──────── INPUT DATA ────────
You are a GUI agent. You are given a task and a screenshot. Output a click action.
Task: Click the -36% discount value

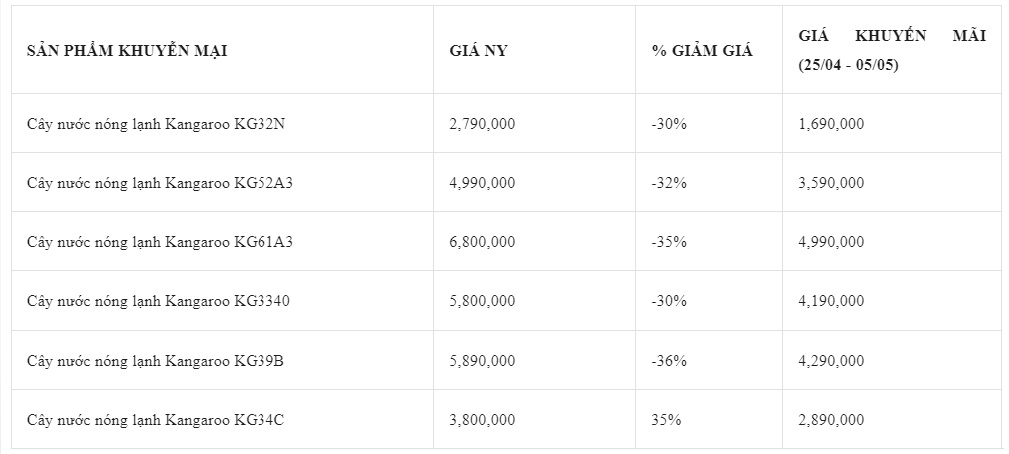coord(668,360)
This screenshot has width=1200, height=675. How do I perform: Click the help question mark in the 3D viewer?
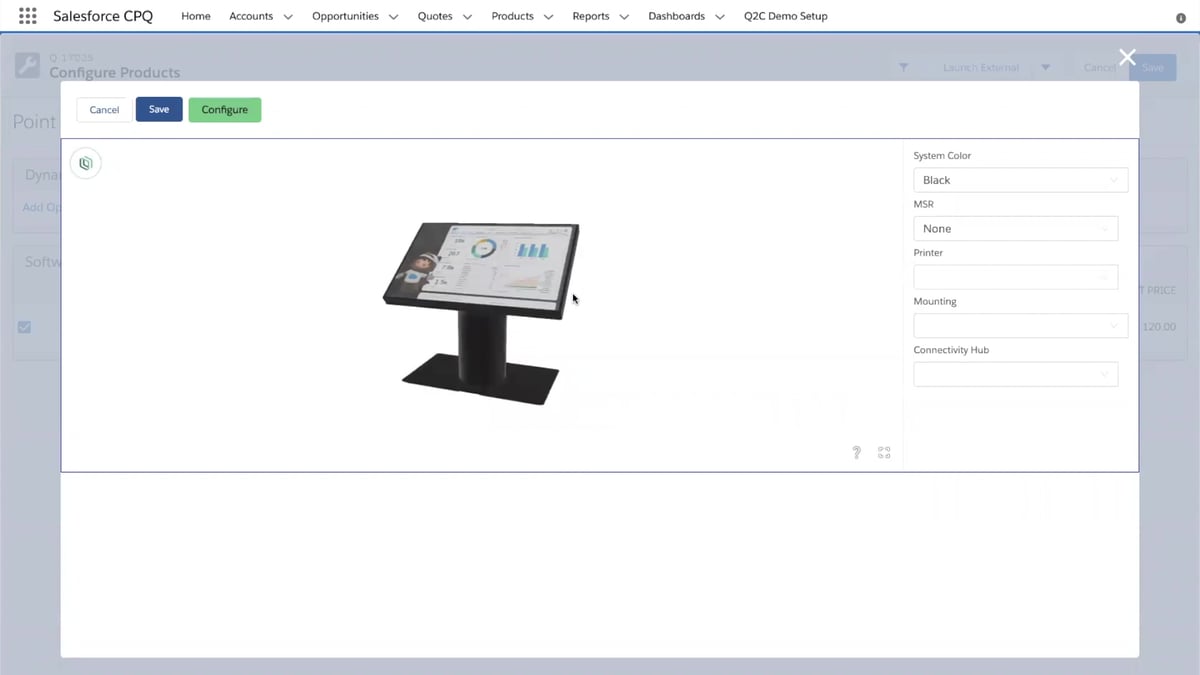856,452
────────
EXERCISE REQUIREMENTS -> Could you transcribe all of the data exactly, keeping every picture out of the copy?

SOLUTION ->
You are a GUI agent. You are given a task and a screenshot. Output a click action.
Task: Click the -36% discount value

coord(668,360)
This screenshot has width=1200, height=675. How do I perform: Click the help question mark in the 3D viewer?
856,452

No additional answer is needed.